---------- ИЗВЛЕЧЁННЫЕ ЗАПИСИ ----------
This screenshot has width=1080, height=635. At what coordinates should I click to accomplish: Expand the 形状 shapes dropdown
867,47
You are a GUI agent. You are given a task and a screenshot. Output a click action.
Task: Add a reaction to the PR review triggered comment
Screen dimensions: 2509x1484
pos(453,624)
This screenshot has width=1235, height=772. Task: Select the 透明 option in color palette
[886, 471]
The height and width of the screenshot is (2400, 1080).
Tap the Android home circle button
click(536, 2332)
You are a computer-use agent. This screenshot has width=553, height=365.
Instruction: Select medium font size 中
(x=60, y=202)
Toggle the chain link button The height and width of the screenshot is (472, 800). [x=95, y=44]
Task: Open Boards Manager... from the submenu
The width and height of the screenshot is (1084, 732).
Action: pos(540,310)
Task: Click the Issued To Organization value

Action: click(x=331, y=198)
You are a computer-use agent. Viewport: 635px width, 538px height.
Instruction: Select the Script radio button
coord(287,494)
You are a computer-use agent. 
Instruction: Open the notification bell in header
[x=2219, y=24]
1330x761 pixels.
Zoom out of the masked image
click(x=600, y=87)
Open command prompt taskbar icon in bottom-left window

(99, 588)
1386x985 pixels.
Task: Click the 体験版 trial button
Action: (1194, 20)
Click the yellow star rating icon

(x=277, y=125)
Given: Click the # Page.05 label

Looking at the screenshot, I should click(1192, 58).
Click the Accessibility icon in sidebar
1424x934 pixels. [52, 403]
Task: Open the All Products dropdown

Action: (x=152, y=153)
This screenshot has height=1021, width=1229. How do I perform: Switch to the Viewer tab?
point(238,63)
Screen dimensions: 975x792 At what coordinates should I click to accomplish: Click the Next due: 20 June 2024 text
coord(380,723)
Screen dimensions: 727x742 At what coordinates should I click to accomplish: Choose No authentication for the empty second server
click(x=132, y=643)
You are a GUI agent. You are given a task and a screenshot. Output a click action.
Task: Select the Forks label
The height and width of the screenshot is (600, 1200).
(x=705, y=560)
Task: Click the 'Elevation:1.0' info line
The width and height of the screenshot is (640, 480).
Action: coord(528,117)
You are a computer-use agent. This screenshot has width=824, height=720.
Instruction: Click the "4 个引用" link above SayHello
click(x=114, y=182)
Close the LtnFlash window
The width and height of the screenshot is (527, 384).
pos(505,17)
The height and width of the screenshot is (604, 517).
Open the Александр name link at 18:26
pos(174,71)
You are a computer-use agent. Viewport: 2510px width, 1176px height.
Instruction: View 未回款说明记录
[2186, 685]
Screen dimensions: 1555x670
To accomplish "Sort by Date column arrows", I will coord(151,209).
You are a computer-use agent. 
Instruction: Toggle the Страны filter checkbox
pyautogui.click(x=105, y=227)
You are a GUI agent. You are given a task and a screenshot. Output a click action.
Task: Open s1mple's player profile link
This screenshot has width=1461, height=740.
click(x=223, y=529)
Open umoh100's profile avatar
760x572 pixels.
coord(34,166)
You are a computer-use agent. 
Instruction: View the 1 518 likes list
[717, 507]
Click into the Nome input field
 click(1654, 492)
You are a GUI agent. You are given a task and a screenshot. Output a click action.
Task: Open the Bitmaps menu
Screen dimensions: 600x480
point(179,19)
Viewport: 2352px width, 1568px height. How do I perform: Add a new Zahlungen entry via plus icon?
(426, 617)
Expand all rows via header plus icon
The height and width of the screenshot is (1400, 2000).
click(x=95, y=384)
----------
ИСХОДНОЕ ЗАДАНИЕ:
Замени «Instruction» на «Command» в строках, начиная со строки с «You are a computer-use agent. Viewport: 2510px» и заканчивая строкой с «click(1654, 492)». Выведи только эти строки, остальное в них не меняй.

ОТВЕТ К УПРАЖНЕНИЮ:
You are a computer-use agent. Viewport: 2510px width, 1176px height.
Command: View 未回款说明记录
[2186, 685]
Screen dimensions: 1555x670
To accomplish "Sort by Date column arrows", I will coord(151,209).
You are a computer-use agent. 
Command: Toggle the Страны filter checkbox
pyautogui.click(x=105, y=227)
You are a GUI agent. You are given a task and a screenshot. Output a click action.
Task: Open s1mple's player profile link
This screenshot has width=1461, height=740.
click(x=223, y=529)
Open umoh100's profile avatar
760x572 pixels.
coord(34,166)
You are a computer-use agent. 
Command: View the 1 518 likes list
[717, 507]
Click into the Nome input field
 click(1654, 492)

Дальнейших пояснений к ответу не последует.